Despite the fact that he never quite made it – in terms of what we measure as success and achievements, that is:
“Chief among these was the gap between character and accomplishment, being and doing. Almost everyone who knew Denys spoke of his greatness, yet he did little. I wondered if we are tyrannised by the need for achievement.”
Karen Blixen/Tania/Isak Dinesen loved Denys with all her heart, and wrote to her brother:
“that such a person as Denys does exist, something I have indeed guessed at before, but hardly dared to believe, and that I have been lucky enough to meet him in this life and been so close to him – even though there have been long periods of missing him in between – compensates for everything else in the world, and other things cease to have any significance.”
Unfortunately, while DFH obviously cared for her and he often stayed with her and had such wonderful times together, he doesn’t quite love her as she does him, as he isn’t the sort of man to be tied down to one woman. Sadly he later shacks up for a while with Karen’s good friend, Beryl Markham.

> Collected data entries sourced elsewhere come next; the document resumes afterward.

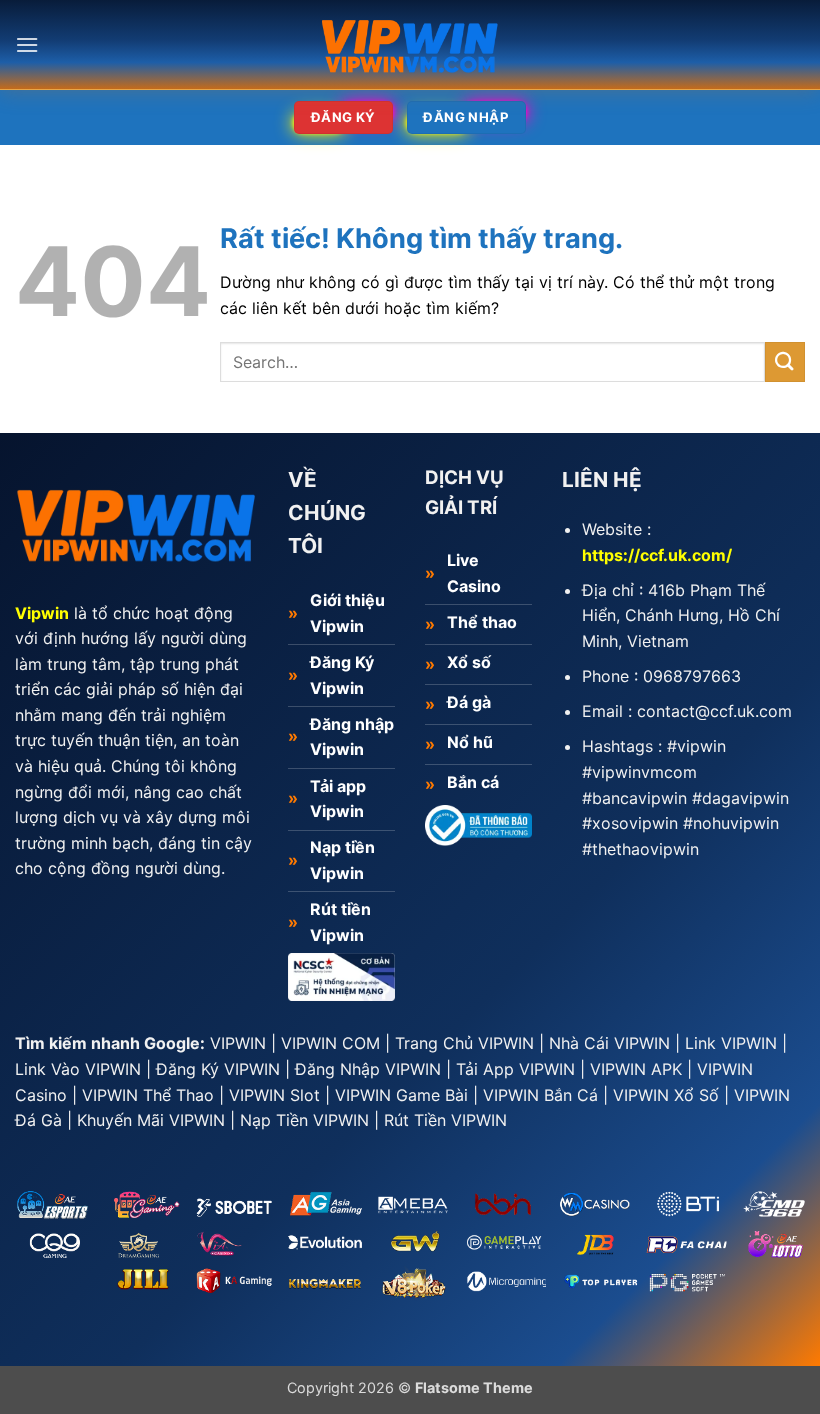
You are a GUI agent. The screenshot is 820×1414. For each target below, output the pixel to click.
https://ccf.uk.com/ (657, 555)
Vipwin (42, 613)
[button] (27, 44)
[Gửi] (785, 361)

One of the most interesting aspects of this book for me was the insights into Markham’s character. It showed me how much can be omitted, twisted in a book, it made me realise how unreliable some narrators can be, even if it is supposedly their own life story (there are questions about just who wrote Markham’s West with the Night). In Too Close to the Sun, she is so different from what I had read about her in her own book, where she talked about her love for horses, flying, and Africa. And not at all about her men, and there were plenty, for she was “nearly six feet tall, slim-hipped and long-fingered, although she was not classically beautiful – she had a strong chin and toothy jaw – she was handsome; her Nordic looks have often been described as Garboesque. She gave the impression that she cared little for anything on two legs, and men found her nonchalance attractive”. And there you have it, perhaps she really didn’t care much for anything on two legs, which is why she didn’t write much about them in her own book.
Anyway, Too Close to the Sun was a great read, and I had expected nothing less from Sara Wheeler. I suppose one could argue that DFH’s life itself was great fodder, true, but the amount of research it took, her way of piecing together the puzzle, and the way she brings him, and East Africa, to life in her writing, is what makes this a great read. I mean, I never expected to be interested in reading about the war in East Africa, but it was so different from the European front:
“It wasn’t the troglodyte world of the trenches, but it was another kind of hell. The war in East Africa – virtually unknown to the outside world – was, in its safari through purgatory, a negative metaphor for the Kenyan paradise of the epoch handed down in literature and myth.”
This book was a fascinating insight into this man, the woman who devoted herself to him, and what is perhaps his true love – East Africa.